What does the ability to grant exemptions have to do with whether a policy or law complies with the First Amendment? And how does that relate to the California case?

In Fulton, the court applied a rule that has been in effect since the 1990 Supreme Court decision in Employment Division v. Smith.  That case set forth the court’s understanding that if a law is neutral on its face and “generally applicable” to everyone, the fact that it incidentally infringes on religion does not make it unconstitutional. In fact, you only need a “rational basis” for such a law.

However, a law that incorporates a system of “exemptions” that can be granted for various reasons is no longer “generally applicable.” In such a case, as the Fulton decision held, a law needs more than a “rational basis.” It needs a “compelling” justification, and few laws can pass muster when they’re scrutinized against a religious freedom challenge like the one that was made in Fulton.

And the California law did contain an exemption provision that the state had used with other entities. But the three churches who filed the lawsuit were denied their own exemptions.
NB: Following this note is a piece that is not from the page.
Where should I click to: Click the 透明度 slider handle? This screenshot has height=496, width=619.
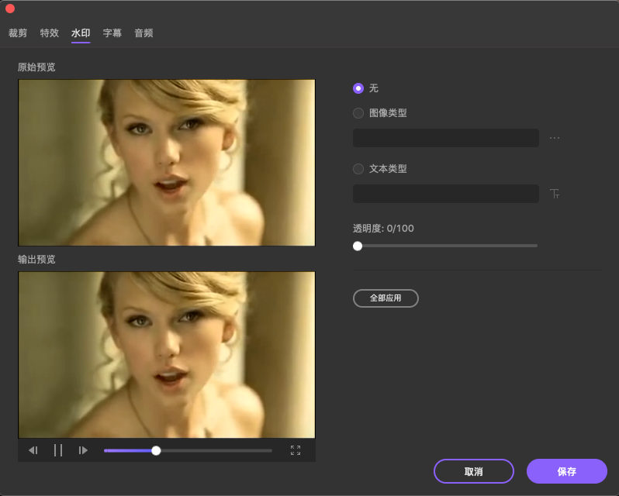358,246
What the 9th Circuit has apparently correctly perceived is that the lower court applied the wrong test. As Fulton stated, where exemptions can be granted, the government needs a compelling reason for not granting one based on a religious exemption. The lower court in the case of the three churches applied only a “rational basis” test, so the lower court has to try again and decide whether the “compelling interest” test – also known as “strict scrutiny” – applies.
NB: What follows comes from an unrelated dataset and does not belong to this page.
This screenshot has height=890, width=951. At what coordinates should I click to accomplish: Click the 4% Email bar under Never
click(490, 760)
But sending the case back down for a “do over” without clearer instructions is a waste of judicial resources and time, one of the 9th Circuit judges on the panel argued in a dissent.
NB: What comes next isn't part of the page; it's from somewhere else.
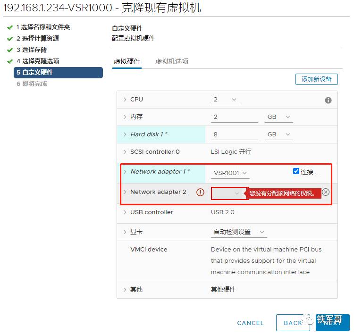Click the CPU info icon
The height and width of the screenshot is (335, 354).
click(x=328, y=101)
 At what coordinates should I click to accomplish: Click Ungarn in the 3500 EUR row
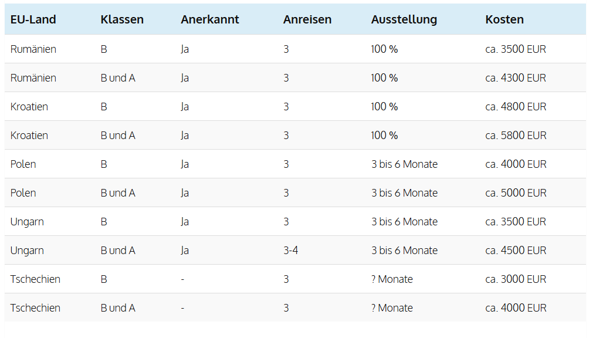(27, 222)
Judge Daniel Bress, a recent appointee, argued that the three-judge panel shouldn’t have sent the case back without clear instructions to apply “strict scrutiny” to the law the second time around.

“Well before Fulton, the law was clear: when, as here, a government official has the discretionary power under a ‘good cause’ standard to exempt a regulated entity from an otherwise generally applicable regime (here, the requirement to include elective abortions in health plans), we must apply strict scrutiny to the government’s determination to enforce its rule over a religious objection,” Judge Bress wrote in his dissent. “Fulton neither created nor changed this long-established principle; it simply applied it. Vacating in light of Fulton without providing any guidance, as the court now does, effectively orders a re-do in the court below with no intervening change in the law. This is a poor use of judicial resources that undervalues the significant constitutional injuries that the churches allege. And it will inevitably produce even further delay in this protracted case, which the churches filed in 2015 and which was appealed to us in 2019.”

So, the good news is that these three churches appear to be on the road to vindicating their religious objections to abortion. The bad news is that the 9th Circuit’s decision not to give clearer instructions to the lower court will mean another delay, and even perhaps result in another wrong decision that will have to be corrected on appeal.

But what is really frustrating about this case is that the state of California chose to go after churches and religious organizations in the first place in order to force them to pay for abortion. It was an intentional act designed, it seems, to cause the most pain and anguish to Christians and people of other faiths who believe in the sanctity of life.

Pray for the continued legal success of these three churches as they fight for the preborn, and pray that the hearts and minds of the California officials in charge of insurance regulation would be changed in the process.